Nephrotoxic drugs account for some part of AKI in 20–30% of patients. Often, agents like antimicrobials (e.g., aminoglycosides, amphotericin) and radiocontrast are used in patients that are already at high risk for AKI (e.g., critically ill patients with sepsis). Thus, it is often difficult to discern exactly what contribution these agents have on the overall course of AKI. Nevertheless, it seems prudent to limit exposure to these agents whenever possible and to weigh the risk of developing or worsening AKI against the risk associated with not using the agent. For example, when alternative therapies or diagnostic approaches are available they should be considered.
In order to ensure adequate circulating blood volume, it is sometimes necessary to obtain hemodynamic variables. Static variables like central venous pressure are not nearly as useful as dynamic variables, such as pulse-pressure variation, inferior vena cava filling by ultrasound and echocardiographic appearance of the heart (see also Appendix D).
Note that while the actions listed in Figure 4 provide an overall starting point for stage-based evaluation and management, they are neither complete not mandatory for an individual patient.
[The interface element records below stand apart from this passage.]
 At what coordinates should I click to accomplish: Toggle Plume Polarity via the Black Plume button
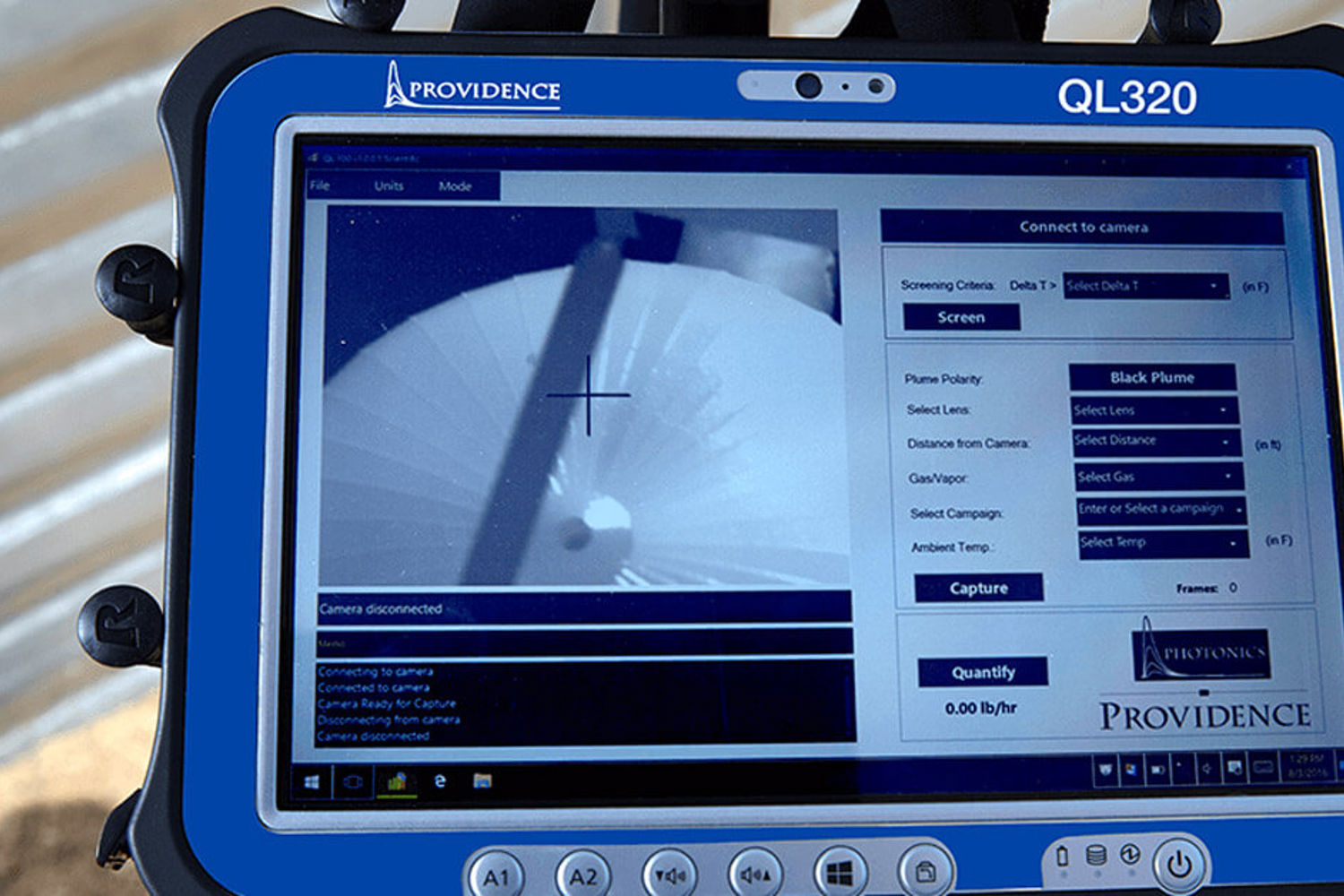1151,377
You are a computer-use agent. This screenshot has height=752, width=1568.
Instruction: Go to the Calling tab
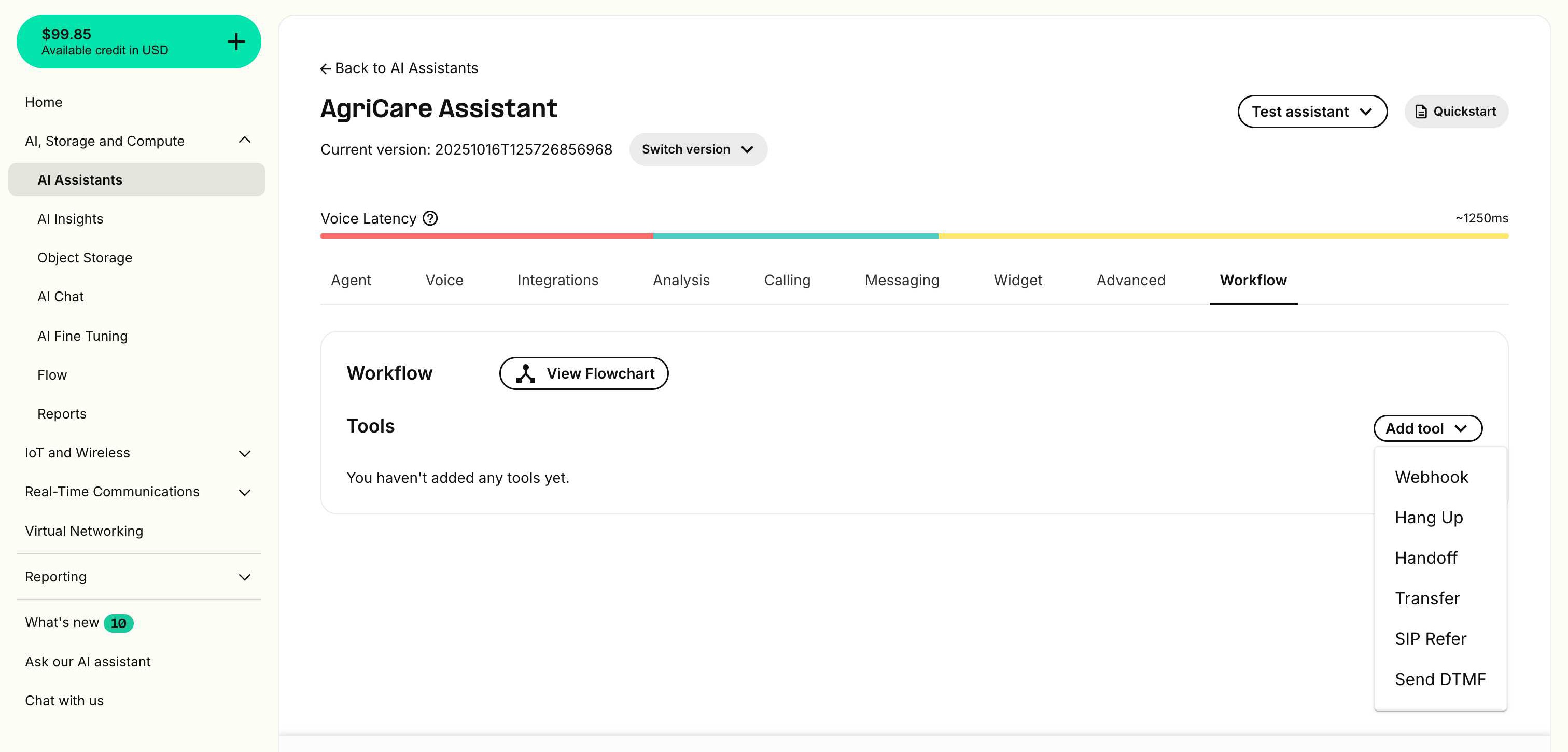(787, 280)
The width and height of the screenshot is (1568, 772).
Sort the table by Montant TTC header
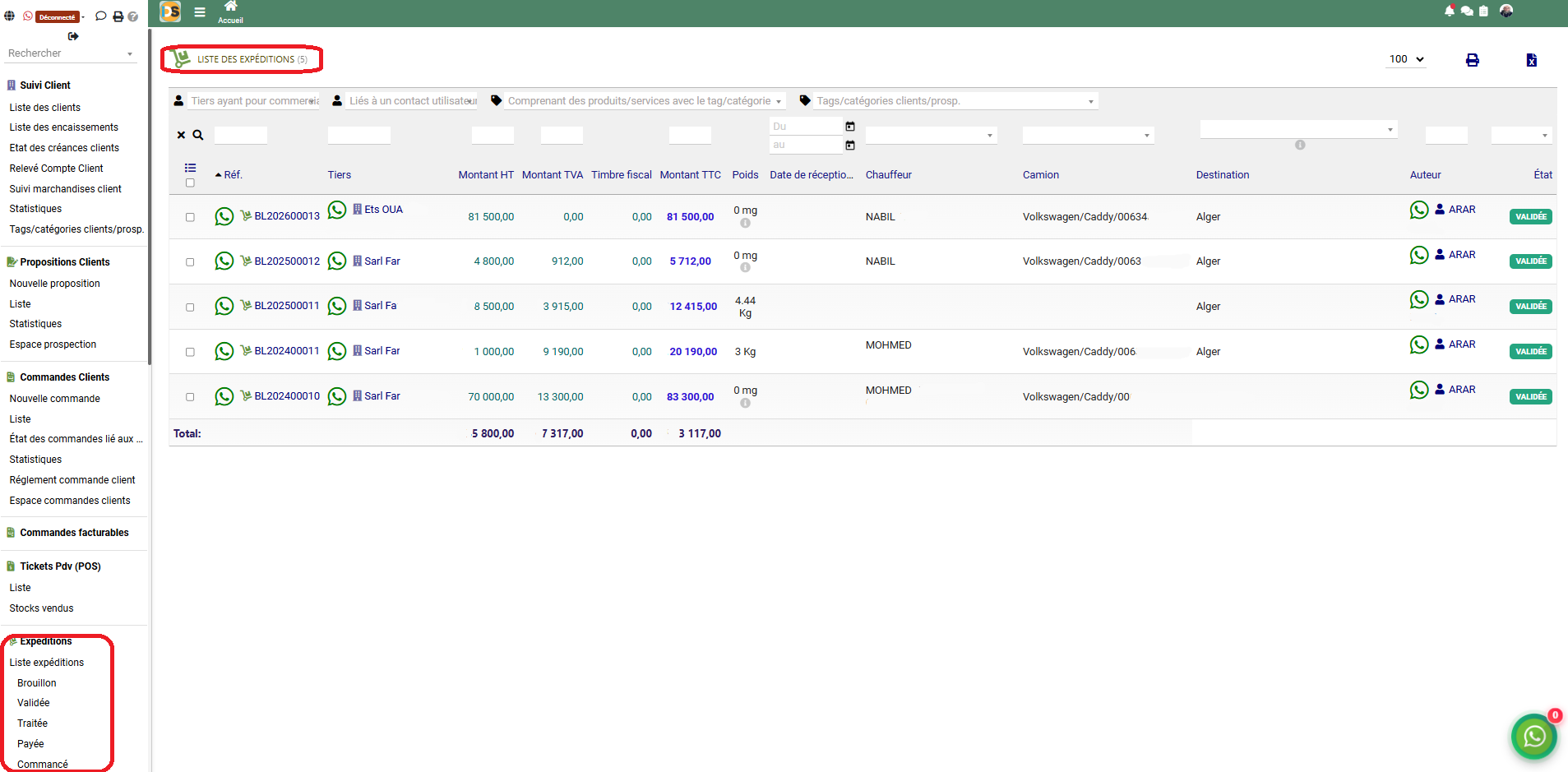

For example, the measurement of urine output does not imply that the urinary bladder catheterization is mandatory for all patients, and clinicians should balance the risks of any procedures with the benefits. Furthermore, clinicians must individualize care decisions based on the totality of the clinical situation. However, it is advisable to include AKI stage in these decisions.
The evaluation and management of patients with AKI requires attention to cause and stage of AKI, as well as factors that relate to further injury to the kidney, or complications from decreased kidney function. Since AKI is a risk factor for CKD, it is important to evaluate patients with AKI for new onset or worsening of pre-existing CKD. If patients have CKD, manage patients as detailed in the KDOQI CKD Guideline (Guidelines 7–15). If patients do not have CKD, consider them to be at increased risk for CKD and care for them as detailed in the KDOQI CKD Guideline 3 for patients at increased risk for CKD.